The techno beat starts, and I bend over into a dead lift, sliding the bar
down my thighs to my knees. Standing in
one spot, with only your arms and occasionally legs moving, you tend to get
bored, so my eyes wander about.
Surprisingly, there are more fit people here. You’d think a gym would be crawling with
overweight people, but they seem to be a minority. There are a few heavy-set women in the back
rows faithfully lifting their bars into overhead presses. A guy near me a ten and five pound plate on
either side, double the weight I have. I
wonder if I should have tried to put more on my own.

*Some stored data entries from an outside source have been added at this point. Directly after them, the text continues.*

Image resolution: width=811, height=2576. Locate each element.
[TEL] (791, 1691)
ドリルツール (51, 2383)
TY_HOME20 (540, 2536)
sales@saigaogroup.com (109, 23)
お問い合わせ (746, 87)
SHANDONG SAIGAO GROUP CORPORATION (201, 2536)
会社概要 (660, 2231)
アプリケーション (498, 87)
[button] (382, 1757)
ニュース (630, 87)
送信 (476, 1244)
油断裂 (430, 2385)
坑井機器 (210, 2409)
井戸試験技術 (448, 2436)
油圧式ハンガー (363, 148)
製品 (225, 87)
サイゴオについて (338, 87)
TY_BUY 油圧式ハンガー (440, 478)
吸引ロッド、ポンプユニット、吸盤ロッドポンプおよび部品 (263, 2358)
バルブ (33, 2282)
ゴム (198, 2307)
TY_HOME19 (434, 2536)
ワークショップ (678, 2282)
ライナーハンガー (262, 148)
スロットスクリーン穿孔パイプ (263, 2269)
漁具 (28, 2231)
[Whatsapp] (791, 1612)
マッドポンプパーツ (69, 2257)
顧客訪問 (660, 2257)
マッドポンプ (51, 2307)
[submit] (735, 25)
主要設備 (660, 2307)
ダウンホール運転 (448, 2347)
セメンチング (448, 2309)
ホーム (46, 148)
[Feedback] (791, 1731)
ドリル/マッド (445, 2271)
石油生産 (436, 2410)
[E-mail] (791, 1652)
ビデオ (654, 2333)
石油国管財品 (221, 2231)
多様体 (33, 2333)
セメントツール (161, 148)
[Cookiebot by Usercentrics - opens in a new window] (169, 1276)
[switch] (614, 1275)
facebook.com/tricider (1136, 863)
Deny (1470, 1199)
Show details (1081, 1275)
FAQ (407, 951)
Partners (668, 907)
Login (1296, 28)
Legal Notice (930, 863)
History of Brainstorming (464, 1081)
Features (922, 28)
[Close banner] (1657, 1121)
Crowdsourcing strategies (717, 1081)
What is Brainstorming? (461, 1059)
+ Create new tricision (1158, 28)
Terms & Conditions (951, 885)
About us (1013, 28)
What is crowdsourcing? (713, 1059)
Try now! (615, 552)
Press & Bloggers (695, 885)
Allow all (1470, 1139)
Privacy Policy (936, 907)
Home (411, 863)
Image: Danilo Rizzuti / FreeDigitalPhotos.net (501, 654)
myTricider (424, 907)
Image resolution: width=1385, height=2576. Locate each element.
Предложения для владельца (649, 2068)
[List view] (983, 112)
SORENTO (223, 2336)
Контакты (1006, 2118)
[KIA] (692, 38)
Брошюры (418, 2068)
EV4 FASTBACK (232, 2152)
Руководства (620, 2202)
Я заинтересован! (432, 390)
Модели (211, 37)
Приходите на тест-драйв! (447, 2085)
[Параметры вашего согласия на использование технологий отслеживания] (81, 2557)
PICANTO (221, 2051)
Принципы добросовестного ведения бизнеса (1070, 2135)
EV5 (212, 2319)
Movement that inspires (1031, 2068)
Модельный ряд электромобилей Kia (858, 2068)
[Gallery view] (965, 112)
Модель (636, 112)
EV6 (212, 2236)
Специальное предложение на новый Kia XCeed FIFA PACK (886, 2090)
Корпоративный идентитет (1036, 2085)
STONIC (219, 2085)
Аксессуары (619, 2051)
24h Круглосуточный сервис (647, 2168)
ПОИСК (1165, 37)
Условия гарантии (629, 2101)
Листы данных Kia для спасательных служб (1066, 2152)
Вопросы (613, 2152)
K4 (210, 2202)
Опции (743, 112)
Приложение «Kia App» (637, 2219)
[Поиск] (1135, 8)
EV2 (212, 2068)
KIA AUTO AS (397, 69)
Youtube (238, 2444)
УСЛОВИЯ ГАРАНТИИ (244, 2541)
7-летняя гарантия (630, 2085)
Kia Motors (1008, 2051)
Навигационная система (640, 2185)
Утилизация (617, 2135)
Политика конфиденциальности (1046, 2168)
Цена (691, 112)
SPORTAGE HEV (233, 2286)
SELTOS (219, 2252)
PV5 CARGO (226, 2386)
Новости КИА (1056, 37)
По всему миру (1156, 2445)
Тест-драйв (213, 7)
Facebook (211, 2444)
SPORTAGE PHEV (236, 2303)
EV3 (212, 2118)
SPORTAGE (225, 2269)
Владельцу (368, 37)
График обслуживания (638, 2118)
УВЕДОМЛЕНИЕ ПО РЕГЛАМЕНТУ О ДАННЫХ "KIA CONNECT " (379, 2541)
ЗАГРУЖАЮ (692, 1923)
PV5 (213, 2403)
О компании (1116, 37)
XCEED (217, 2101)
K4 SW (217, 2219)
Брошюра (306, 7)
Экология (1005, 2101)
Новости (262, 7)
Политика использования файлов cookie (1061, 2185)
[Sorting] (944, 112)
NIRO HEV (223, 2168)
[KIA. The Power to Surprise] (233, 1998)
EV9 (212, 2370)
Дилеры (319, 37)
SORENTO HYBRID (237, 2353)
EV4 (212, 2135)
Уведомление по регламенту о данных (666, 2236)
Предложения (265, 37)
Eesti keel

The class moves onto the next
segment, squats. We’re supposed to put
the heaviest weight on. I watch that
same man struggle to lift the weight onto his shoulders and begin. Another person in the front sat on his bench
while people were adding weight onto their bars. As the track begins, he’s slowly adding
weight to his bar and joins us close to the chorus of the song, a subtle way of
cheating out of doing reps. I notice the
girl to my left stop to check her phone at the beginning of the second
verse. The weight man in the front has
put down his bar to take some weight off.
I can’t help but grin that his cocky attitude had gotten the best of
him. That grin quickly melts off my face
as we move into the third segment of the track.
The burning in my legs is almost unbearable now as we do eight
bottom-halves, pulsing reps that stay low and don’t allow you to stand
straight. I remember seeing a little
Asian lady in class that looked like she could hardly move, let alone do a
weight class. I think, “If she can do
it, I can do it!” and pulse on. Finally,
the track ends and I gratefully heave the bar off my shoulders.